Hey there! Has anybody managed to get some ivy cuttings from outside and make a houseplant out of it? I recently tried my luck with a few cuttings bot most of them for some reason dryed up. I was just keeping them in water to get some roots but after about 3 weeks they started to dry even though they all had some grown roots. Does anybody have some tips?

Posts

  • CeresCeres Posts: 2,698
    I find it's best to grab a length of ivy that already has roots on it. It tends to wander across the ground and root wherever it fancies so there is usually a piece that can be pulled up and put in a pot.
  • @vasile.cristi.animefGKcDcpG   Yup, just what @Ceres wrote.  It can take a fair while for some outside ivies to get established though (famous for it !), but once they do then whoosh! :)
    When there's always biscuits in the tin, where's the fun in biscuits ?
  • LoxleyLoxley Posts: 5,698
    I kept some in a hanging pot for a while, but ivy is not actually a very good houseplant. Epipremnum (Pothos, or Devils Ivy) is MUCH better, as is Philodendron hederaceum (yellow varieties sold as Neon Philodendron, dark leaved forms as Philodendron micans).

    If you want a complete ivy doppelganger, Senecio macroglossus is a complete dead ringer - until it produces daisy-like flowers. But is a succulent so tolerates drying out better than ivy.
    "What is hateful to you, do not do to your neighbour". 
  • JennyJJennyJ Posts: 10,576
    I agree with @Loxley , I've found that it's not very good as a house plant. I had one of the small-leaved types (I think it was Glacier) bought from the houseplant section of a shop and it struggled. I planted it in the ground outside and it's so much better that it needs cutting back quite regularly.
    Doncaster, South Yorkshire. Soil type: sandy, well-drained
  • I've also noticed that ivy is a difficult houseplant. I've had 2 die from overwatering even though I made sure not to overwater them. I love them as an outside plant but I live in an apartment.
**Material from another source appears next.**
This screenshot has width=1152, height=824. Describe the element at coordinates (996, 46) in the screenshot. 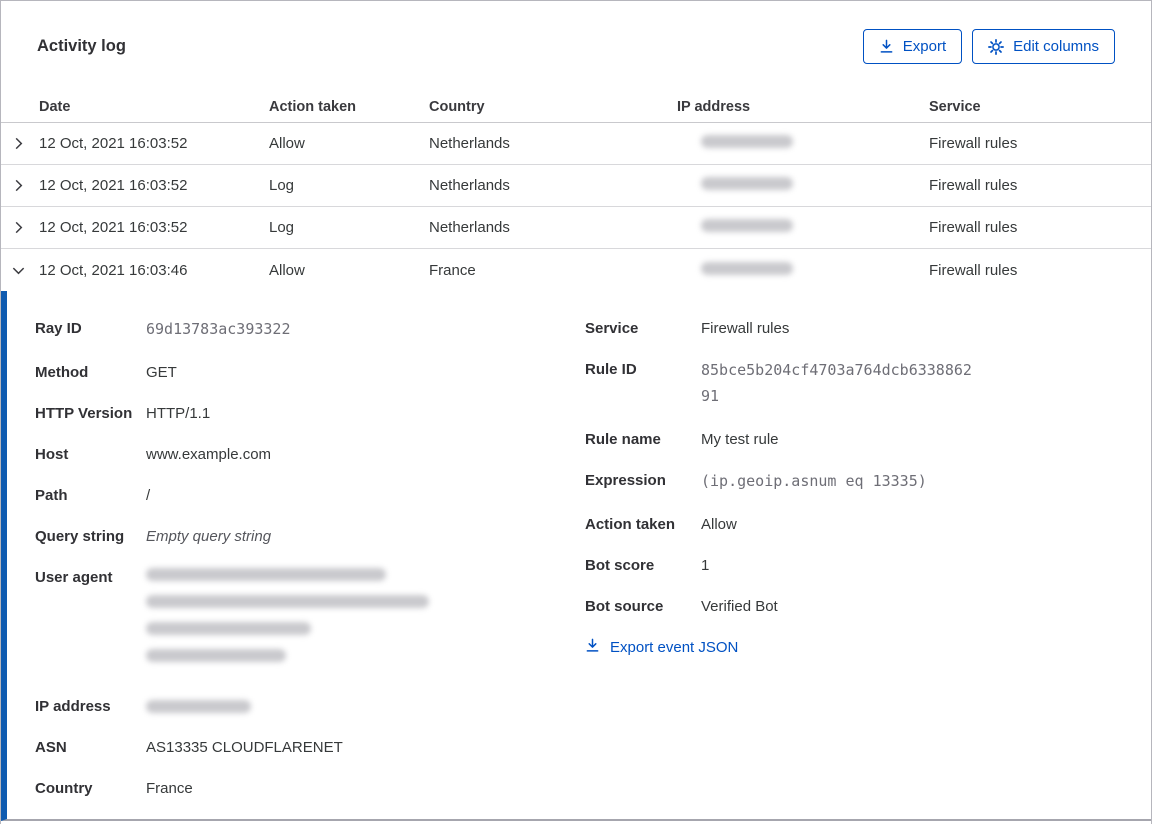

I see `gear-icon` at that location.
    I already have all kinds of pothos, i wanted a variegated ivy tho, they look very nice in a hanging pot and I want a few more hanging plants.

    I will look into the senecio, it looks so similar to ivy and I already have string of everything pretty much.
  • msqingxiaomsqingxiao Posts: 482
    I have two ivy plants indoors, started from rooted cuttings from the monster ivy on my garden wall. I think I just rooted them in water, but kept the the length of the cutting and the leaves on it to the minimum. The success rate wasn't very high. I remember I only got 2-3 successfully rooted cuttings out of a batch of 10 or so. But once they root and start growing again there's nothing stopping them!

    I found them quite easy-going indoors actually. Don't mind low light. Don't mind not being watered. Don't mind being kept in small pots.


  • bédébédé Posts: 3,095
    edited May 2023
    I'm an ivy geek.  Apart from the joys of propagation, there are many varieties of cutivated ivies with interesting leaf shapes and variegations.  Unless yo have spotted a wild one that is really worthwhile, it's not worth the trouble and the wait for inferior plants.  They are quite cheap to buy.

    I used to root them in Jiffy 7s (as did Fibrex, a specialist nursery).  Now I just use a small pot with general purpse compost 50/50 with vermiculite.  They will root in pure water.  I pruned some doorstep "Eva" only this morning.  I couldn't resist making them into 3 inch cuttings that are sitting in a glass off water waiting for some attention.  But no hurry.

    If they dry out too quickly, put a polythene bag over them.
     location: Surrey Hills, England, ex-woodland acidic sand.
    "Have nothing in your garden that you don't know to be useful, or believe to be beautiful."